Line by line, print the records exactly, and keep images out of the copy.

*Stored records*:
..........

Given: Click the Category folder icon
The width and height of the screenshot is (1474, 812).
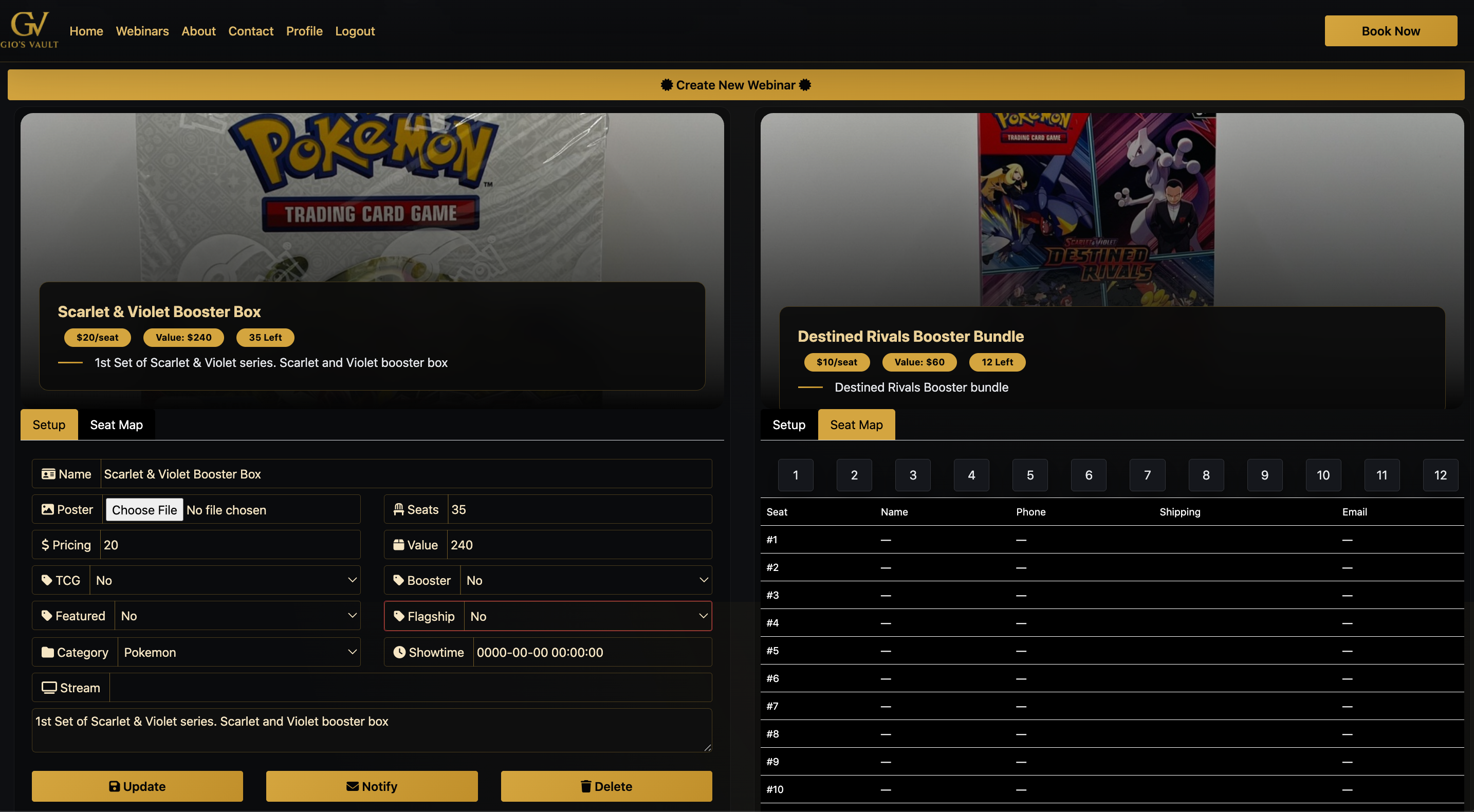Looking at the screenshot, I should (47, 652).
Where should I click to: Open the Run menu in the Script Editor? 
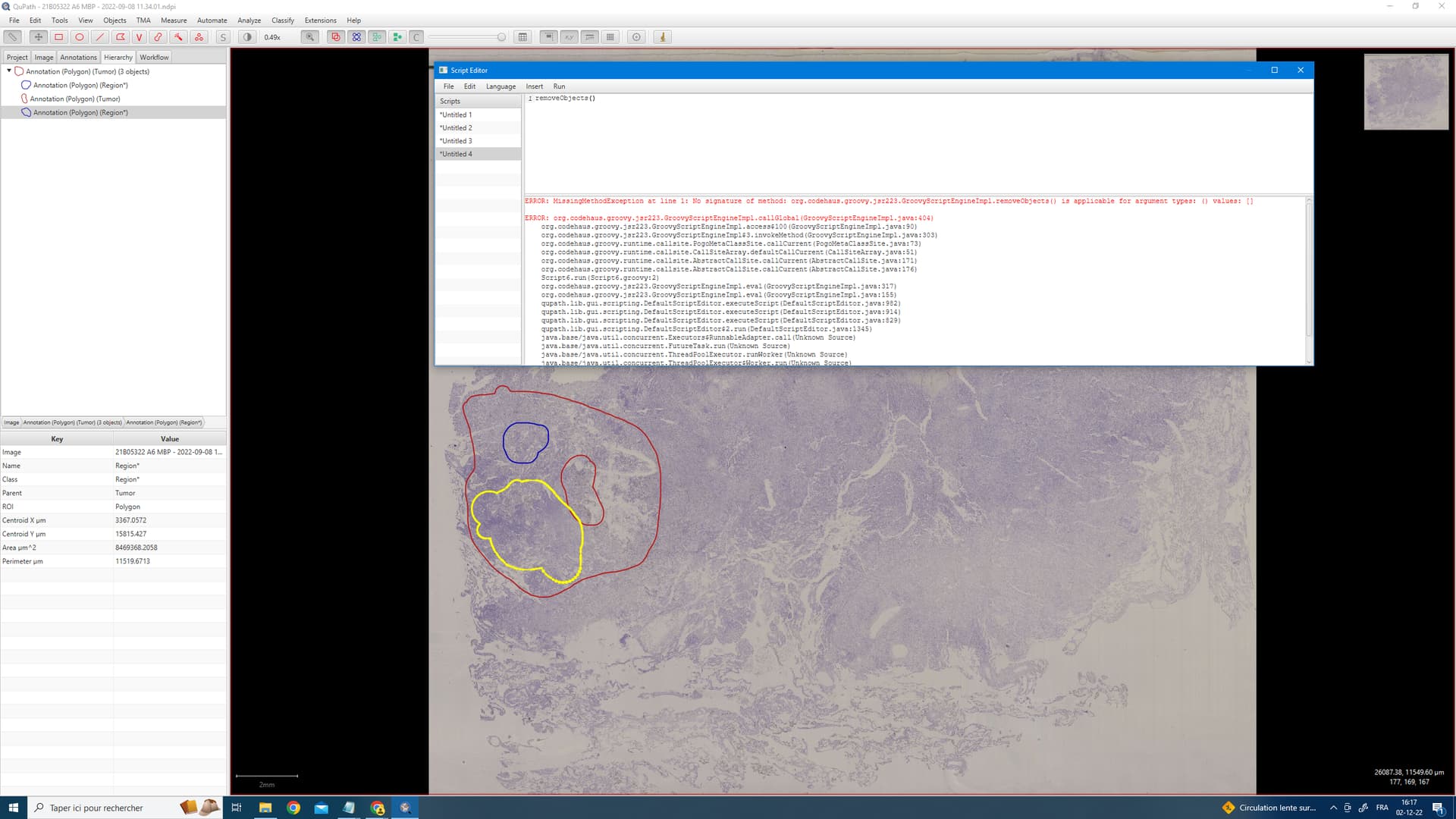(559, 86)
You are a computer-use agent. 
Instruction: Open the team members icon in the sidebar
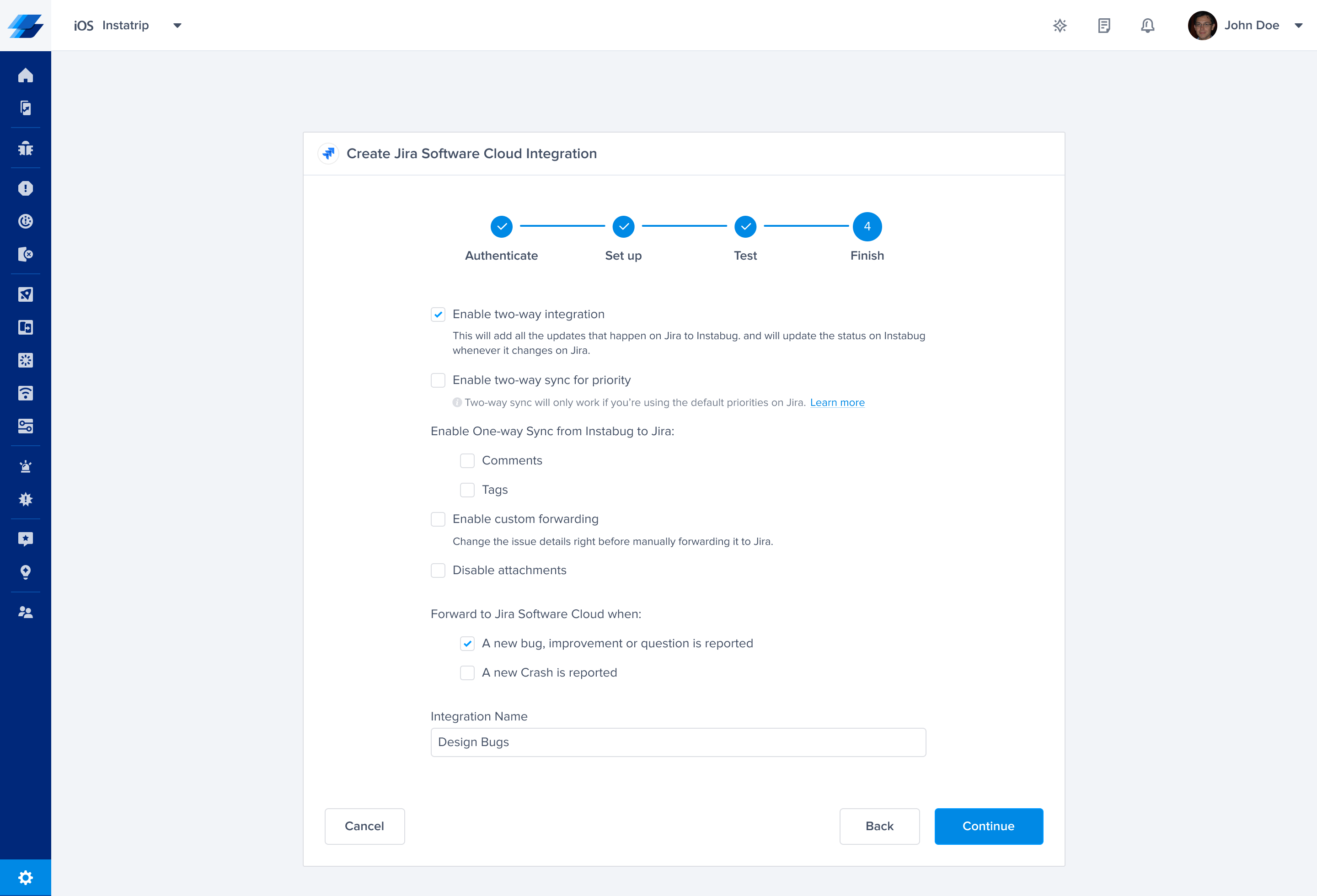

..........

*Result*:
Given: Click the Category folder icon
The width and height of the screenshot is (1474, 812).
Looking at the screenshot, I should (47, 652).
Where should I click to: Open the Run menu in the Script Editor? 
(559, 86)
You are a computer-use agent. 
Instruction: Open the team members icon in the sidebar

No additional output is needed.